Prices could dip lower than the 4.34 rupees
(6 cents) a kilowatt-hour offered in auctions held in the state of Rajasthan a
year ago, according to at least one developer of solar projects in India.
“This year we will see prices fall below 4
rupees a kilowatt-hour for sure and it will be viable,” said Rahul Munjal,
chairman and managing director of Hero Future Energies Pvt, the clean-energy arm of Hero Group, one of India’s largest
automakers.
In 2016, countries from Chile to the United
Arab Emirates broke records with deals to generate electricity from sunshine
for less than 3 cents a kilowatt-hour, half the average global cost of coal
power. With China and Japan joining the competitive-bidding bandwagon, as much
as 25 gigawatts of solar capacity could be awarded through auctions this year
globally, according to Bloomberg New Energy Finance.

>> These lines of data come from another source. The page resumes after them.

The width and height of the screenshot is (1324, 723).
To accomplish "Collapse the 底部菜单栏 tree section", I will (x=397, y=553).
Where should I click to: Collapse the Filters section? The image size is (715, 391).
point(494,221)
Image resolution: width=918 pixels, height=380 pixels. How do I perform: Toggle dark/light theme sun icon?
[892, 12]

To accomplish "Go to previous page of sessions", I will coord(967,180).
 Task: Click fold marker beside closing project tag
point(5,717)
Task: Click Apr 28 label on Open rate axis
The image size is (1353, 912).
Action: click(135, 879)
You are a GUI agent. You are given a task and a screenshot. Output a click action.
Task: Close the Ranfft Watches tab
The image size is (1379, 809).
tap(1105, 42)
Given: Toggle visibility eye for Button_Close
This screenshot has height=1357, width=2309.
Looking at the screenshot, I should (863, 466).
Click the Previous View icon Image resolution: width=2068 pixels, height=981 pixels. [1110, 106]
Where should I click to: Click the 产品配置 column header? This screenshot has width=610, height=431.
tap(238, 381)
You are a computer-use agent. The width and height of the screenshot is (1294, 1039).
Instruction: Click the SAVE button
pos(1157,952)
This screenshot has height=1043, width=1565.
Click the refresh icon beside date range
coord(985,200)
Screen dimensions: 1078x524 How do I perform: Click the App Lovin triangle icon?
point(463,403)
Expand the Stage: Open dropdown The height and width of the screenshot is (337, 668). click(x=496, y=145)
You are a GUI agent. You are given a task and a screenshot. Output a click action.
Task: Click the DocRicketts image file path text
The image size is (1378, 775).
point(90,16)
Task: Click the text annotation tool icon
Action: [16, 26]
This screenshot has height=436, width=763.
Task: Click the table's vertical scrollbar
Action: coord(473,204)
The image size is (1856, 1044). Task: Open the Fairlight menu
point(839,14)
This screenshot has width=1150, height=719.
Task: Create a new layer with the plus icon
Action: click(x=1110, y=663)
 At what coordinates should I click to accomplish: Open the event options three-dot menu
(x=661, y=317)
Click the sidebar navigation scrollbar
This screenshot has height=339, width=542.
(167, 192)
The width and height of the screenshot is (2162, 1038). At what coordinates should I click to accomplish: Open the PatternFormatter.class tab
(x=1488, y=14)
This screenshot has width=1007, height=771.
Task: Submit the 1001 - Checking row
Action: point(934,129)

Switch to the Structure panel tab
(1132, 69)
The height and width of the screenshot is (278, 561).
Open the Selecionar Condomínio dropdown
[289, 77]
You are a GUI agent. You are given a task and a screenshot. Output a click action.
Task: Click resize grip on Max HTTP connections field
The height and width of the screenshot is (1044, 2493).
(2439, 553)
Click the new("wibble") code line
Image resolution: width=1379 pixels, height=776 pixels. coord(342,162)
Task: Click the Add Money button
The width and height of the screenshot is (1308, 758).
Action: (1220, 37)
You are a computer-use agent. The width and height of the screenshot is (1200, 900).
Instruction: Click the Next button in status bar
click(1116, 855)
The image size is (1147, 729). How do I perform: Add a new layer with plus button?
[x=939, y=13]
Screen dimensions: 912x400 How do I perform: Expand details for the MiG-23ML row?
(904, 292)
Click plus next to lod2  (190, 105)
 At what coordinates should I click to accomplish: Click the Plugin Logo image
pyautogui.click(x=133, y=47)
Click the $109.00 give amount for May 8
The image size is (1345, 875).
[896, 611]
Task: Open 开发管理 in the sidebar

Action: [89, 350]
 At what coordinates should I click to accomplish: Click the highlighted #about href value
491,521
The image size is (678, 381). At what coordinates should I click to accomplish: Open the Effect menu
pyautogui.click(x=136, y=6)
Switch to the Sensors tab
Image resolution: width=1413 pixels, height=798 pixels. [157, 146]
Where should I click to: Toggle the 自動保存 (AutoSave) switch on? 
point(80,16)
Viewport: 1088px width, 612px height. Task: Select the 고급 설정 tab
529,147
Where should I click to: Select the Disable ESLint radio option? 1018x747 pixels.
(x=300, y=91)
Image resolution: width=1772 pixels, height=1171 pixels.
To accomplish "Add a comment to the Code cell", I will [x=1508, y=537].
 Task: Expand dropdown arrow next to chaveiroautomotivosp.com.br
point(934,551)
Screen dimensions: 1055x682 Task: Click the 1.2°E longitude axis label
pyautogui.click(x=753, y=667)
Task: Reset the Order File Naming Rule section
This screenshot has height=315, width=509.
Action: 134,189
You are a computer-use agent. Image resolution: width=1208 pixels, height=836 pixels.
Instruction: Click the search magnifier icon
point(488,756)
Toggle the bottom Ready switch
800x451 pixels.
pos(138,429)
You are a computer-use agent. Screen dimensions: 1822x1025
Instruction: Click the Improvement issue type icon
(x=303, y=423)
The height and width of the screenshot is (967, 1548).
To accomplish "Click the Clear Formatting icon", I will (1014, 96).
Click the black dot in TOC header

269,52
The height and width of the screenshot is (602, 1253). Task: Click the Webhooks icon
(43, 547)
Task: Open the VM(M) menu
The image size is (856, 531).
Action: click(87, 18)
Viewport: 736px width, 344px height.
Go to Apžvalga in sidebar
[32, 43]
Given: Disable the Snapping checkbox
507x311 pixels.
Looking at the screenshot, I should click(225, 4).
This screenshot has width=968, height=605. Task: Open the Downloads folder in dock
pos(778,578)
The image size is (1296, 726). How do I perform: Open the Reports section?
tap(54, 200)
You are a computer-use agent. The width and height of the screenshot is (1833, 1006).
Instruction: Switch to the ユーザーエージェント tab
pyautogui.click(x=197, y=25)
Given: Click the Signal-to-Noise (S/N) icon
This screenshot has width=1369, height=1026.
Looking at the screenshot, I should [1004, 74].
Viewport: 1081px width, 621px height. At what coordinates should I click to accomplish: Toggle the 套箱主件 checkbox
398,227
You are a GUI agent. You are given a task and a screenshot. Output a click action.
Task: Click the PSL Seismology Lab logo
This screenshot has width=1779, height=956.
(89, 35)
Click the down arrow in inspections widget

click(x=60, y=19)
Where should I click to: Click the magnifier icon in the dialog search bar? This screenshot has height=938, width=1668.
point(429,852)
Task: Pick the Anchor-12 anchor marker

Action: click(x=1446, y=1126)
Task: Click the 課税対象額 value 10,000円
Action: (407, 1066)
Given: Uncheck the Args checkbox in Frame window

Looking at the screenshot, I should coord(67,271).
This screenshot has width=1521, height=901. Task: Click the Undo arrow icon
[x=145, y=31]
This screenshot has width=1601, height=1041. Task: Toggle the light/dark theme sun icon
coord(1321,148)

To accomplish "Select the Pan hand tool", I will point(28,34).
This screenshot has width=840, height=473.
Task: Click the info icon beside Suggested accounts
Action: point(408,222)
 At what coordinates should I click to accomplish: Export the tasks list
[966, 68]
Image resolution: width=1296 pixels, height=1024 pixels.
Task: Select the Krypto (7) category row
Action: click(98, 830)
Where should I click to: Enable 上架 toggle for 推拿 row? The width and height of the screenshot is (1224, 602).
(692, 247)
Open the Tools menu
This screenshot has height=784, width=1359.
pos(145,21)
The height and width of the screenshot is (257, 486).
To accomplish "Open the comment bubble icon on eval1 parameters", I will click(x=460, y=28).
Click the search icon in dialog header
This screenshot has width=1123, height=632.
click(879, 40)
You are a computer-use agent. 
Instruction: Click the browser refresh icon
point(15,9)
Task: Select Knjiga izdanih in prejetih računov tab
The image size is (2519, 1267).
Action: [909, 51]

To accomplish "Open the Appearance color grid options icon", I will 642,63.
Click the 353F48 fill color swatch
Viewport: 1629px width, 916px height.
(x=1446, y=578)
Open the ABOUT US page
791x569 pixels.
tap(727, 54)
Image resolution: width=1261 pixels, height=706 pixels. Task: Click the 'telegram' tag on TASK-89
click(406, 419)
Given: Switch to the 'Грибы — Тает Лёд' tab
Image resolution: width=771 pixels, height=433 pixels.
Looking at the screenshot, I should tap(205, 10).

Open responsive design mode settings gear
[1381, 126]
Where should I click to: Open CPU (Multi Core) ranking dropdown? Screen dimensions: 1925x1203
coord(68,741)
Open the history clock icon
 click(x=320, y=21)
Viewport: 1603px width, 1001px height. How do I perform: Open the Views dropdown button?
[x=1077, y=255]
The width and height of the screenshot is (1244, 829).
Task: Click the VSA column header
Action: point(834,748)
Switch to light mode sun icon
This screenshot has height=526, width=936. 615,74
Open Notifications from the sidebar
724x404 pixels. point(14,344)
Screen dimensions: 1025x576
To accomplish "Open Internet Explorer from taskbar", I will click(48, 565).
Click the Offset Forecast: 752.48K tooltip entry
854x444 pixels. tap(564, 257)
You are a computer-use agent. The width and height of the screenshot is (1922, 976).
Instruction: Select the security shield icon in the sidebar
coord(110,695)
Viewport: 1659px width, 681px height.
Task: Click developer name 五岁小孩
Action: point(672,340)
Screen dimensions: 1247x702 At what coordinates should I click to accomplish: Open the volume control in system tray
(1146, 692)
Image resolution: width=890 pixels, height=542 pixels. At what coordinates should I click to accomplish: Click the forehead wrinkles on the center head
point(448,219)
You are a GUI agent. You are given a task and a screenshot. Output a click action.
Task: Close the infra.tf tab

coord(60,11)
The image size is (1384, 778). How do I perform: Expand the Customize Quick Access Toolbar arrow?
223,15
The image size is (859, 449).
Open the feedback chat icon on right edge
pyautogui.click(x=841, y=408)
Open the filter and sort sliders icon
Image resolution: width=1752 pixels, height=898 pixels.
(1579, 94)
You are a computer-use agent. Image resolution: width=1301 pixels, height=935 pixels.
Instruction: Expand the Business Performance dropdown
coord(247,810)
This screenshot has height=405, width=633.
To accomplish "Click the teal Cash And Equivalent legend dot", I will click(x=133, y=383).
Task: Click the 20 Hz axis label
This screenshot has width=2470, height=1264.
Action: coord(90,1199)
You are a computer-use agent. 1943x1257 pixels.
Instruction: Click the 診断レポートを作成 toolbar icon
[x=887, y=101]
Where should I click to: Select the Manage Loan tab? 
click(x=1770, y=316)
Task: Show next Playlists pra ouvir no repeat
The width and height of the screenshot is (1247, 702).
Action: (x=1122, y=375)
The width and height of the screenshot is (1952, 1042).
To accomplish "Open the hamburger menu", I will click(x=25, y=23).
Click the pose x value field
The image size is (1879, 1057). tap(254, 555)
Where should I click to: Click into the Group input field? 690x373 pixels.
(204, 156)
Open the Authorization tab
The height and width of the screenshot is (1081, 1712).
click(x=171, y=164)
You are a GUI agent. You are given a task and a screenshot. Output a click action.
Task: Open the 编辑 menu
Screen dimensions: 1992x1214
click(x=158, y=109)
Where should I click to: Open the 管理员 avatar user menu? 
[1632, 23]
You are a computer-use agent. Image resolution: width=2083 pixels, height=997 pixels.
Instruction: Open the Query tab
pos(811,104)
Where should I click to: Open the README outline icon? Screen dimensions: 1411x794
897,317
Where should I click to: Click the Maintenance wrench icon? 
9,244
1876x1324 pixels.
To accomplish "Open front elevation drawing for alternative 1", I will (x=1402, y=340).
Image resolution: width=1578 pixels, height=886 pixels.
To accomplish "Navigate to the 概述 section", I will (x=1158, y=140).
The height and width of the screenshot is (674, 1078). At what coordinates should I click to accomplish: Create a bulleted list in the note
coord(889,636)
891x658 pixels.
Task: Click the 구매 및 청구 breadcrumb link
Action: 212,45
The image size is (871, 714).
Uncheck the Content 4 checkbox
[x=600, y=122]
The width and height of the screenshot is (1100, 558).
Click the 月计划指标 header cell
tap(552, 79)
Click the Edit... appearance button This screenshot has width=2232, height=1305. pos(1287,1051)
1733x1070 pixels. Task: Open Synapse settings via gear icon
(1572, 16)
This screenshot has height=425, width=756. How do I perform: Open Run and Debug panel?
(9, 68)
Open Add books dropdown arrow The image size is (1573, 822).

“We feel interest rates will go down and the
cost of solar panels will fall, so these will have a great effect on breaching
the 4 rupees a unit-mark," said Hero Future’s Munjal, adding that he’s
looking at a 50 basis-point decline in domestic interest rates.
Hero Future Energies, backed by the
International Financial Corp., operates 360 megawatts of wind and solar
capacity and has another 1.4 gigawatts of projects in the pipeline. The company
plans to participate in some of the upcoming auctions.